Questions about 24 - 4 lanes of PCIe 4.0 versus 48 - 4 lanes of PCIe 3.0 aside, $foo Lake-X's big claim to fame versus the 3900x is quad-channel memory support. And I've got a question pertaining to that: while nobody can speak for Cascade Lake-X yet since the hardware isn't out, is there an actual, meaningful advantage to running nosebleed DDR4 speeds on Skylake-X? Everything quantitative I've read indicates that pushing past the nominal DDR4-2666 memory controller speed just results in the IMC running hotter with almost no meaningful performance benefit. If I'm wrong, I'd love to hear about it. Thank you!
It depends on the workload. In games (most of them anyways) it makes a difference. In many (not all) workstation tasks, it makes no real difference.

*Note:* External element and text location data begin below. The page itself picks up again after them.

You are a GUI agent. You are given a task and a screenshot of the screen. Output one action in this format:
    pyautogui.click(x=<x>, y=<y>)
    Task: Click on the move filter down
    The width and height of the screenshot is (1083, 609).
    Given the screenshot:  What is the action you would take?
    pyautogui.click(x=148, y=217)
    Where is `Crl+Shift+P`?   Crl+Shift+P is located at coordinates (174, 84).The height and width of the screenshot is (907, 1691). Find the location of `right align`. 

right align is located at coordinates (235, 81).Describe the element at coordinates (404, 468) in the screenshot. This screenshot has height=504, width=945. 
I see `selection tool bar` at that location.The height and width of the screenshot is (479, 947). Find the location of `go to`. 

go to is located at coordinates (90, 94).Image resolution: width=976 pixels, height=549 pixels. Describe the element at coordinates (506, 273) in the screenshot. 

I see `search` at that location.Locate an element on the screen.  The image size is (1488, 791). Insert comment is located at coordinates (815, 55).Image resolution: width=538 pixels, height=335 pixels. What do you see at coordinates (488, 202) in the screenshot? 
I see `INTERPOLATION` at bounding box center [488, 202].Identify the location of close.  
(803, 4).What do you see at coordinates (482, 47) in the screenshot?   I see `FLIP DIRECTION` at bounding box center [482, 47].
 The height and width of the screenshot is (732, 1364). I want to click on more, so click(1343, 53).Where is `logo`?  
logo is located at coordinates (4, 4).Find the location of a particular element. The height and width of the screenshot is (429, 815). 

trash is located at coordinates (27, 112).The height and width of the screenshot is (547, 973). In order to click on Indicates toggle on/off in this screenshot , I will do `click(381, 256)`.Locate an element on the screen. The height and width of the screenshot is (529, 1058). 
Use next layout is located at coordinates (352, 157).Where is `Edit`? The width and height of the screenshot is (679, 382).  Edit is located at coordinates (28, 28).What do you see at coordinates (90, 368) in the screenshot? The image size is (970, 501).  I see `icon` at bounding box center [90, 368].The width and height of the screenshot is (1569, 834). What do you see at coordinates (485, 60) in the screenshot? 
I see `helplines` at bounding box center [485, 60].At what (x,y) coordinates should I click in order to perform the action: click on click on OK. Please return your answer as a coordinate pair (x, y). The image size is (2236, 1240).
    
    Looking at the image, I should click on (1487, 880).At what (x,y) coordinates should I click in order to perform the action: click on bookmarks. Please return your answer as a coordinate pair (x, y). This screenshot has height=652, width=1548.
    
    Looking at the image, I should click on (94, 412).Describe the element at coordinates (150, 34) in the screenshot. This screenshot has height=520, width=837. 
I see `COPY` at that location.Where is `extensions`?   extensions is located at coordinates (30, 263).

I have some Samsung B dominators (dual rank) 4x16 (64gb total).
If you want me to run a specific free test, I can do that.
Its something that is incredibly important for some workloads and absolutely irrelevant for others. In some workstation loads - i.e. CFD - you simply cannot get enough memory bandwidth.
A typical rule of thumb, for a non trivial simulation, is that you need 1 memory channel per 3 threads to avoid memory bandwidth saturation.
So, on a 4 ch memory controller, anything above 12 cores (SMT = OFF) starts to see greatly diminished scaling. Anything above 16 cores will likely see degrading performance!!
Now, that approximate rule of thumb will be based off workstations operating within JDEC spec. So if you can increase bandwidth by clocking DDR4 higher, you can change that around a bit.
For instance, if you are on a Skylake with memory rated at 2400 MHz, but can run at 4000 MHz on DDR4; you have just upped bandwidth by 55%. So instead of 3 cores a channel, you are nearing 5 cores /memory channel.
Or Zen1.1; at 2666 MHz DDR4, bandwidth is ~40 GB/s. At 3733, that is ~53 GB/s. Or shifting toward 4/cores channel.